— LESETEXT —

>>>

Verfassungsbeschwerde Gustl Mollath gewinnt auch in Karlsruhe, faz.net, 05.09.2013
Ein weiterer juristischer Erfolg für Gustl Mollath: Sieben Jahre saß er zu Unrecht in der geschlossenen Psychiatrie. Nun ist er auf freiem Fuß und war nun auch mit seiner Verfassungsbeschwerde in Karlsruhe erfolgreich.
Es ist eine Watschn für die bayerische Justiz: Die Verfassungsbeschwerde des jahrelang gegen seinen Willen in der Psychiatrie untergebrachten Gustl Mollath war erfolgreich. Das Bundesverfassungsgericht in Karlsruhe gab seiner Beschwerde gegen Beschlüsse des Landgerichts Bayreuth und des Oberlandesgerichts Bamberg statt.

<<<

— AUSZUG AUS QUELLE —
>>>

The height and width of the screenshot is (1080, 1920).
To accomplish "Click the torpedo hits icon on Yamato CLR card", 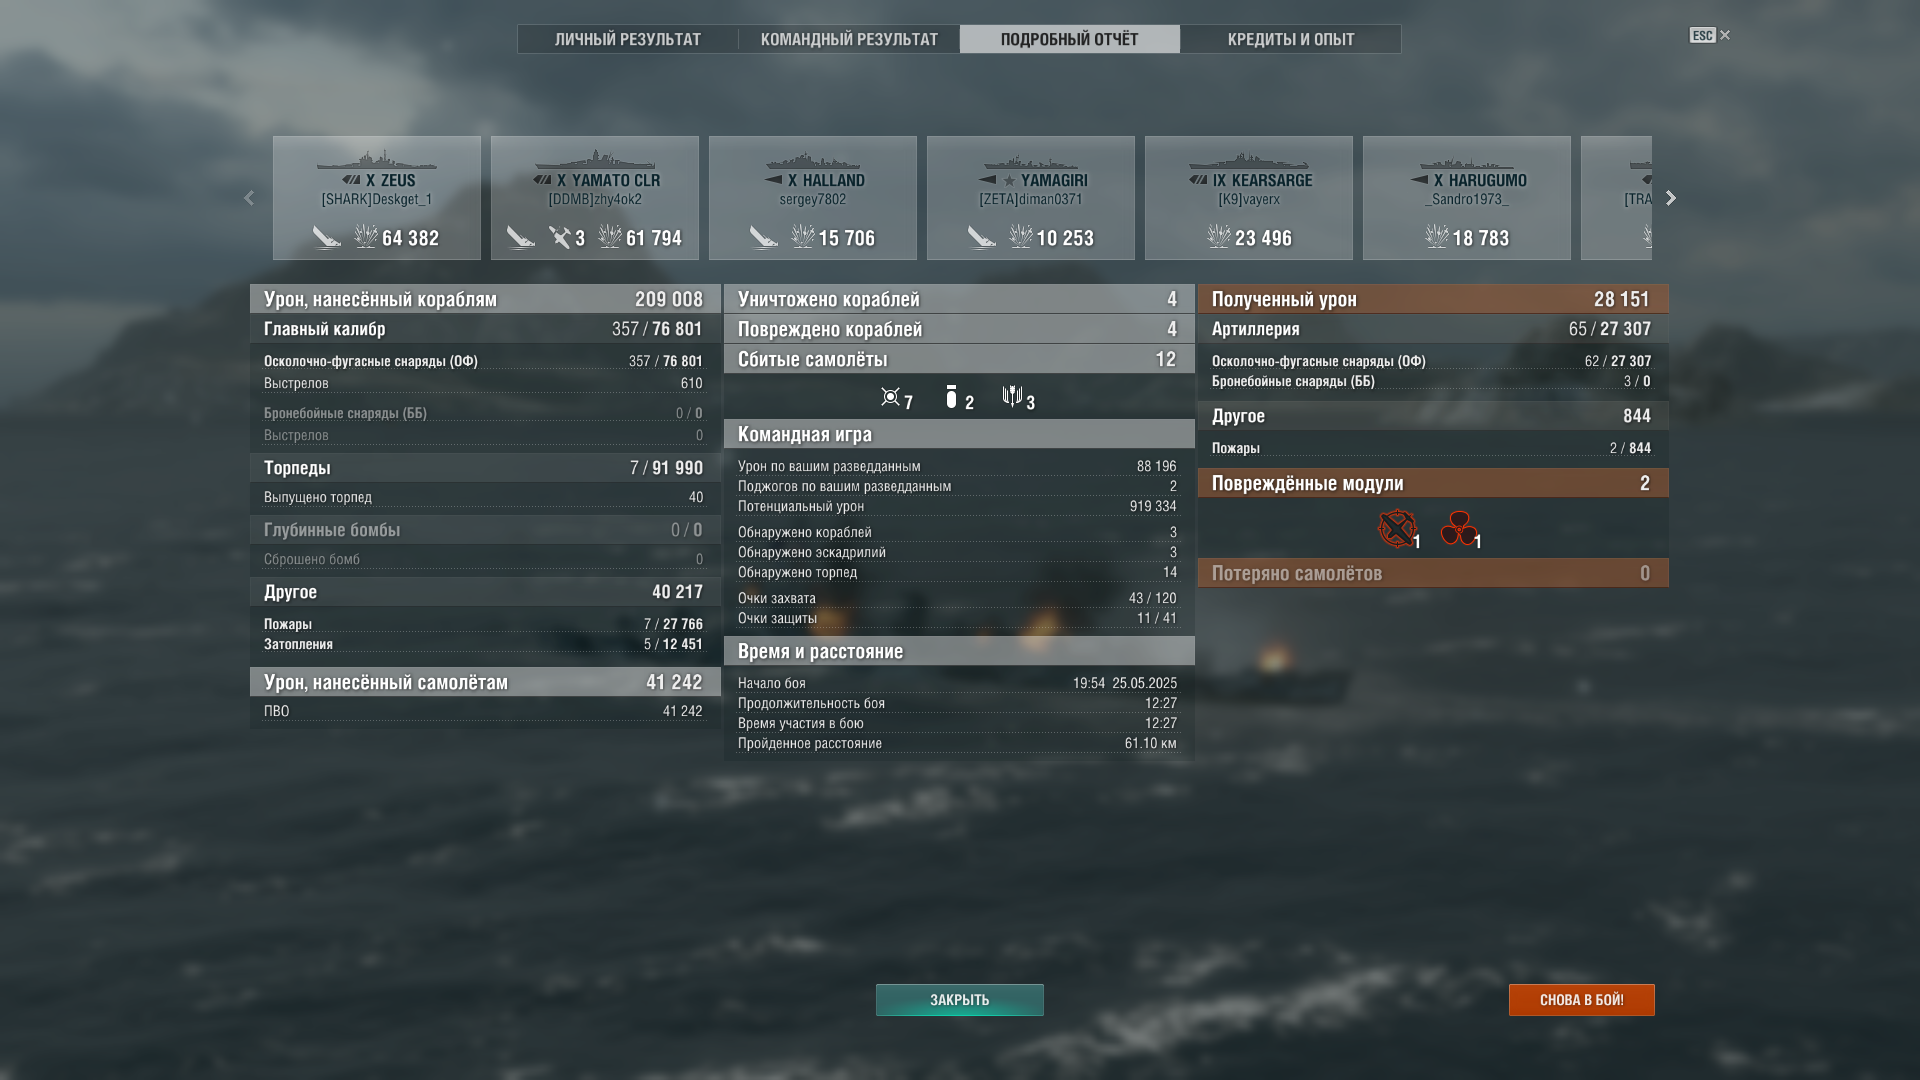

<<<

— ANGABEN ZUR AUFGABE —
Führen Sie den Artikel über Gustl Mollaths Verfassungsbeschwerde nach seinem letzten Satz fort.

— ERWARTETE ANTWORT —
Die Karlsruher Richter werfen ihren Kollegen in Bayern vor, ihre Würdigungen nicht eingehend genug abgefasst, sondern sich mit knappen, allgemeinen Wendungen begnügt zu haben. „Die in den Beschlüssen aufgeführten Gründe genügen nicht, um die Anordnung der Unterbringung des Beschwerdeführers zu rechtfertigen“, heißt es in einer Pressemitteilung des Bundesverfassungsgerichts.
Die Beschlüsse hätten Mollath in seinem Grundrecht auf Freiheit der Person in Verbindung mit dem Grundsatz der Verhältnismäßigkeit verletzt. Die Sache wurde deshalb zur abermaligen Entscheidung ans Oberlandesgericht Bamberg zurückverwiesen.
Mollath ist zwar inzwischen auf freiem Fuß. Dennoch sei die nachträgliche verfassungsrechtliche Überprüfung wichtig, erläuterte das Bundesverfassungsgericht – „denn diese waren Grundlage eines tiefgreifenden Eingriffs in sein Grundrecht auf Freiheit der Person“. Womöglich hat die Entscheidung auch Einfluss auf die Höhe möglicher Schadenersatzansprüche.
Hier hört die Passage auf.